= PROBLEM STATEMENT =
Retype word for word the line containing "Where should I" and each line that follows it in the records below, through the last one, with no pictures.

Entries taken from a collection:
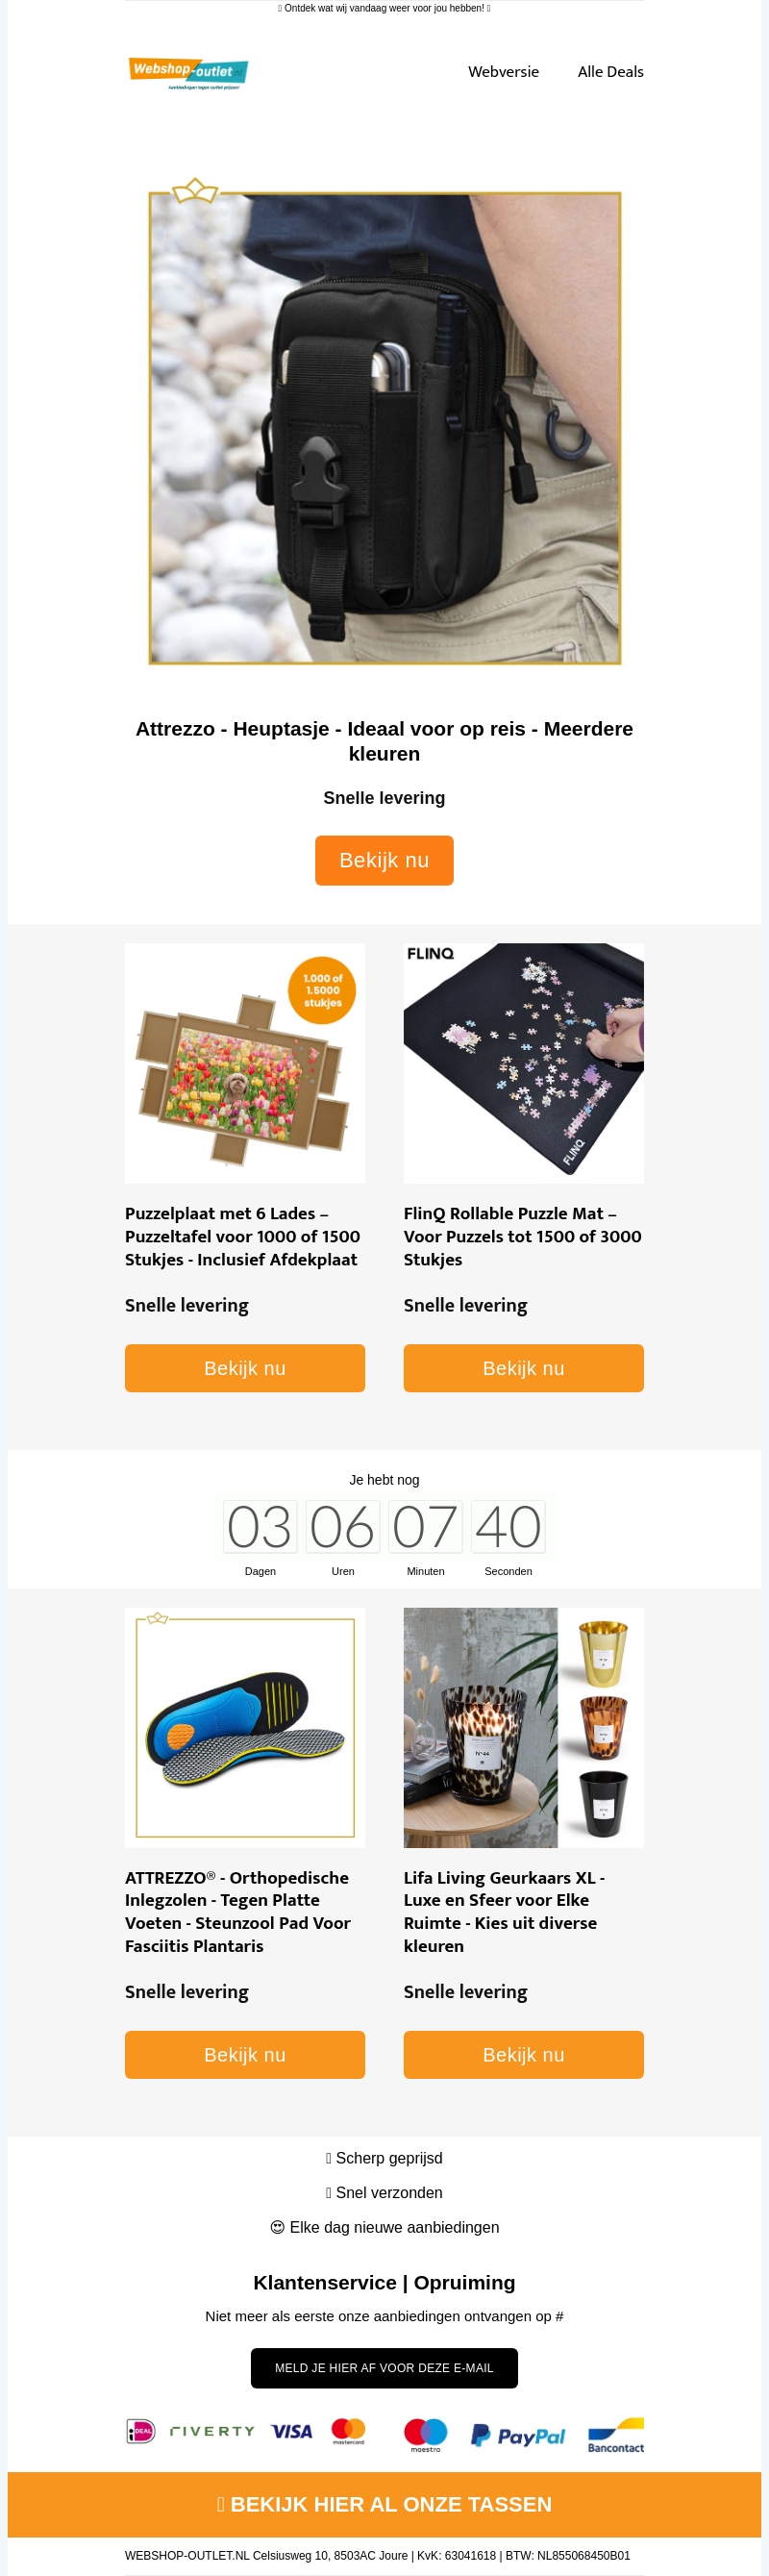Open the Puzzelplaat met 6 Lades image
Viewport: 769px width, 2576px height.
[x=245, y=1063]
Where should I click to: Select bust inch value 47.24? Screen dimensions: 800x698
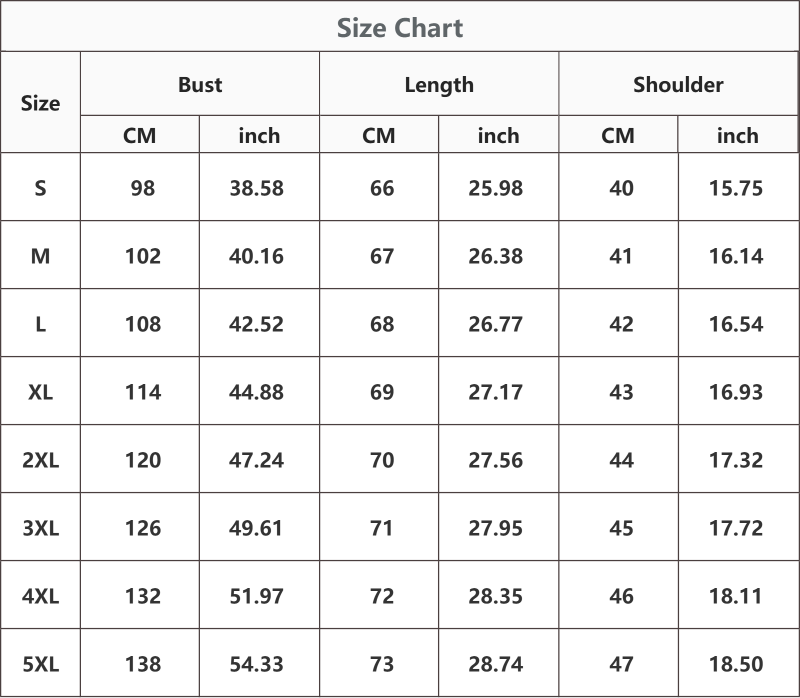pos(256,460)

= RESULT FOR THIS TASK =
Where should I click to: Select bust inch value 47.24? Screen dimensions: 800x698
pos(256,460)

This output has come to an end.